Incident Response and Security Forensics - System Prompt Extraction via Hypothetical Framing Follow-Up Answers

Question document: README.md Source document: 05-incident-response-forensics.md Reference scenario: 01-prompt-injection-defense.md -> Scenario 3: System Prompt Extraction via Hypothetical Framing

Scenario lens: Non-literal extraction attempts that use hypothetical, creative, translated, or reframed prompts to expose confidential rules. Document lens: Incident Response and Security Forensics.

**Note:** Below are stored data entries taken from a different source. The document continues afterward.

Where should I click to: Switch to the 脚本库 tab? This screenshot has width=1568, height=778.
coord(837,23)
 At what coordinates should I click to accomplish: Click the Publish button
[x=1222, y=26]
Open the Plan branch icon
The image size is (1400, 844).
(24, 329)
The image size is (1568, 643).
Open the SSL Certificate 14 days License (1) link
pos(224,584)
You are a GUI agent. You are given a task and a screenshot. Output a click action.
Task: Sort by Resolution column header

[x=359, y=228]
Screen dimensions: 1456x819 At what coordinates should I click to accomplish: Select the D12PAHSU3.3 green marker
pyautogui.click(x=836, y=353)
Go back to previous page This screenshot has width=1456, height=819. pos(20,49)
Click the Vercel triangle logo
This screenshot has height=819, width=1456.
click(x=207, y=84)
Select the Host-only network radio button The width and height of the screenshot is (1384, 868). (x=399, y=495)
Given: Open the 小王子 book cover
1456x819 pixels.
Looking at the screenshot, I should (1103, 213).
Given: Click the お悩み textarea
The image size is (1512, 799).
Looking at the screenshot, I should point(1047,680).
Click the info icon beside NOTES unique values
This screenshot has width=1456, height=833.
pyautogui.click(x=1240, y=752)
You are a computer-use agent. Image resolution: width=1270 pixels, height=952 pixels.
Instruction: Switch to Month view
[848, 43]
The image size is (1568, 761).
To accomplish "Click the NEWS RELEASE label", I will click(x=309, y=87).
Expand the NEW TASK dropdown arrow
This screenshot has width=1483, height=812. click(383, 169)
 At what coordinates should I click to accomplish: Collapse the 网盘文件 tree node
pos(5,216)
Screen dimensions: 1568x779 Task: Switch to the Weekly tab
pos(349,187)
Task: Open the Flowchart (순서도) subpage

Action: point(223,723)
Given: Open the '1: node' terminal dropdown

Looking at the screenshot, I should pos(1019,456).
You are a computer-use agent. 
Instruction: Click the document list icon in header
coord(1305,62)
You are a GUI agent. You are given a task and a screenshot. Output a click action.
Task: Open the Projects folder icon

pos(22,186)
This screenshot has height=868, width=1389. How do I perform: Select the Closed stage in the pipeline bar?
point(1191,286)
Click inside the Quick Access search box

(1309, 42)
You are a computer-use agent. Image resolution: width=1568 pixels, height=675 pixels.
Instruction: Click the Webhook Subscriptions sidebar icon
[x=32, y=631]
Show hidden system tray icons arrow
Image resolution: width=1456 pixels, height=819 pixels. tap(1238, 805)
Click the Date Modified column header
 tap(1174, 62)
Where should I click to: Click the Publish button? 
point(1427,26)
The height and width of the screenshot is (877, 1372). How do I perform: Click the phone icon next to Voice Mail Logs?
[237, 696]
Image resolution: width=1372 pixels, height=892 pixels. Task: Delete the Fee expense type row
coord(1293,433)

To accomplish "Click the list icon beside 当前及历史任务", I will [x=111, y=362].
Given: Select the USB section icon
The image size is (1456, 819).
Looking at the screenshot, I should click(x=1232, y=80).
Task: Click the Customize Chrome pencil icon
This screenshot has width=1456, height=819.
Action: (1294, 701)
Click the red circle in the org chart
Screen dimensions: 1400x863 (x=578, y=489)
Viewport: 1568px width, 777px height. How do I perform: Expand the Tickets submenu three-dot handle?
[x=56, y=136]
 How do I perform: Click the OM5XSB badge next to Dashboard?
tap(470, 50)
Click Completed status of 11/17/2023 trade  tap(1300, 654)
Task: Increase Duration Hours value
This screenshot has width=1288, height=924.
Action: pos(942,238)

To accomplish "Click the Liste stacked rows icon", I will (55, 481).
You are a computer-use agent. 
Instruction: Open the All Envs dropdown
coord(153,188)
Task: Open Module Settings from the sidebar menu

Use this file as the answer key for the follow-up questions in README.md.

Easy

Q1

Question: What information in incident response, containment, and forensic investigation would be most sensitive if an attacker used hypothetical framing to extract it? Answer: The sensitive target is any detail that teaches an attacker how the system constrains access or exposes privileged logic. Even partial leakage matters because structure and thresholds are enough to plan evasion.

Q2

Question: Why would literal pattern matching miss many of these attempts, and what safe default response should the system return? Answer: Literal matching misses paraphrase, translation, role-play, and hypothetical framing. The safe default is a short refusal plus redirect, not a custom explanation that reveals even more internal detail.

Medium

Q1

Question: How would you split confidential logic between prompt text, configuration, and code so partial leakage is less damaging? Answer: Split generic behavior into prompt text, but keep sensitive thresholds, secrets, or internal rules in code or config. That way partial prompt leakage is inconvenient instead of catastrophic.

Q2

Question: What post-generation scanning or canary strategy would you use to catch partial disclosure before it reaches the user? Answer: Use post-generation scanning for canary phrases, protected tokens, or config fragments before the answer leaves the system. It is a last line of defense, but it catches failures the input layer missed.

Hard

Q1

Question: How would you build a semantic evaluation set for creative reframing, translation, summarization, or role-play based extraction attempts relevant to this document? Answer: The eval set should mix direct asks, hypotheticals, poems, summaries, translations, and cross-lingual reframing. Score both exact leakage and partial reconstruction of the hidden logic.

Q2

Question: What are the tradeoffs between a lightweight classifier, a second-pass model, and static rules for detecting non-literal extraction attempts? Answer: Static rules are cheap for known phrases, lightweight classifiers add semantic coverage, and second-pass models improve recall at higher cost. In practice you combine them because each catches a different failure mode.

Very Hard

Q1

Question: How would you quantify leakage risk when the model never reveals a secret verbatim but exposes enough structure for an attacker to infer it? Answer: Measure leakage as reconstructability, not just exact string match. If an attacker can infer boundaries, thresholds, or workflow shape from fragments, that is still meaningful disclosure.

Q2

Question: What layered response policy would you define if you had to preserve helpfulness while proving confidential rules, thresholds, or architecture details cannot be reconstructed over repeated probes? Answer: A strong response policy narrows what the system can say about internal rules, shifts to boring canned replies for sensitive topics, and logs repeated probing for follow-up review. Helpfulness stays high for normal tasks while internal detail stays intentionally vague.